I find it somewhat ironic that you place the idea of a designer coming down on par with all of these things, because that seems AS ridiculous to me as posing a designer in the first place. Maybe we agree on more than you think.
>
>I think you drastically missed the point of what I
>said. I’m not talking about the fantastic or
>extraordinary, I’m talking about more mundane
>scientific observations.
Another irony. YES, you very much ARE talking about the fantastic and extraordinary. I don't exactly see life popping up all over the universe.

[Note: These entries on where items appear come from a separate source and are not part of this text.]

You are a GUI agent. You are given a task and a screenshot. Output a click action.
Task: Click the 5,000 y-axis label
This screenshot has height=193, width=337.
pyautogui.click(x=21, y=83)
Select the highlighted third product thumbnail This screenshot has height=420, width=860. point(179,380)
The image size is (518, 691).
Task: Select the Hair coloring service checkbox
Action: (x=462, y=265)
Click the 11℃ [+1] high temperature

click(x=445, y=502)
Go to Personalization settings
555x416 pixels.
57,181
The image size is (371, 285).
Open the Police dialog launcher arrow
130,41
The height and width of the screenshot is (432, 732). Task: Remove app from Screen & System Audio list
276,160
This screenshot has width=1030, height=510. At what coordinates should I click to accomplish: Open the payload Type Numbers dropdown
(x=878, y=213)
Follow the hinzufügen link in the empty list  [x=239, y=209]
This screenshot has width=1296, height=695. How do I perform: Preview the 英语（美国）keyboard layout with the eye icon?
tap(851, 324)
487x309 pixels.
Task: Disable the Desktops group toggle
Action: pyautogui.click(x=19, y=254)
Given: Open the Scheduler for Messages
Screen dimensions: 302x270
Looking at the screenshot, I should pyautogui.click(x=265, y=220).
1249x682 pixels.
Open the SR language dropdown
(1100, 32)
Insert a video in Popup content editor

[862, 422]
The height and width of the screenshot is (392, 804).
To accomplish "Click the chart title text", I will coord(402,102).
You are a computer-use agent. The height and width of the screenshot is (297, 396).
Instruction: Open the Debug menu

For instance, to falsify ID,
>one could experimentally demonstrate that artificial
>intervention is not needed.
Did someone artifically intervene resulting in your birth? (If so, I'm not sure I even really wanna know...)
In contrast, there
>doesn’t seem to be anything comparable for
>abiogenesis; no experimental demonstrations that can
>do the same for the old paradigm. For instance:
I'd think that IF it could be shown than Earth could NOT have reasonably been expected to have the conditions necessary for life to form (whatever those conditions ultimately end up being) then abiogenesis would definitely go down the tubes.
>
>Really? So if I talk to evolutionary scientists
>regarding the multiple problems of abiogenesis, their
>attitude won’t be “we’ll solve the problems
>eventually”?
I don't think they'd necessarily would say that they'll solve the problems AND abiogenesis WILL be the answer. I think they'd say something more akin to we'll work on these problems and see whether or not the future evidence helps SUPPORT the theory of abiogenesis. (at least the reputable ones anyway)
I’m not saying they’ll be ecstatic about
>the problems, nonetheless it’s “okay” in the sense
>that these observations do not apparently falsify the
>theory.
I don't know that it's "okay". I think it's more that there isn't anything better to grab for. Abiogenesis has SOME evidential support, which is quite a bit better than ID at this particular point in time. I wouldn't expect scientists to throw their hands up in the air and start grasping other theories with less evidential support simply because they encountered problems. Some problems take time to work out. Some problems take an extremely LONG time to work out. Abiogenesis simply is the strongest contender at the present. I don't think it's being held on to and lauded as the ultimate answer or paradigm contrary to the portrait you paint.
>
>In any case, ID seems a lot more easily
>falsifiable.
So does my tortoise shell theory, but I don't think that makes it better.
>
>Well, ID theory I suppose, since that seems win the
>game of inference to the best explanation in this
>case. Now please answer my question!
If the odds were a trillion to one in terms of organic evolution, then I wouldn't accept organic evolution.
However, I wouldn't be so brash as to automatically accept design as the answer in lieu of organic evolution. The question would simply be open, and I'd be forced to admit that much ignorance is out there on the subject although life COULD well be designed. That is precisely the position I would take.
>You are very good at avoiding the question. Please
>answer it instead.
You mean how long before we switch to a WORSE theory? I'd say never.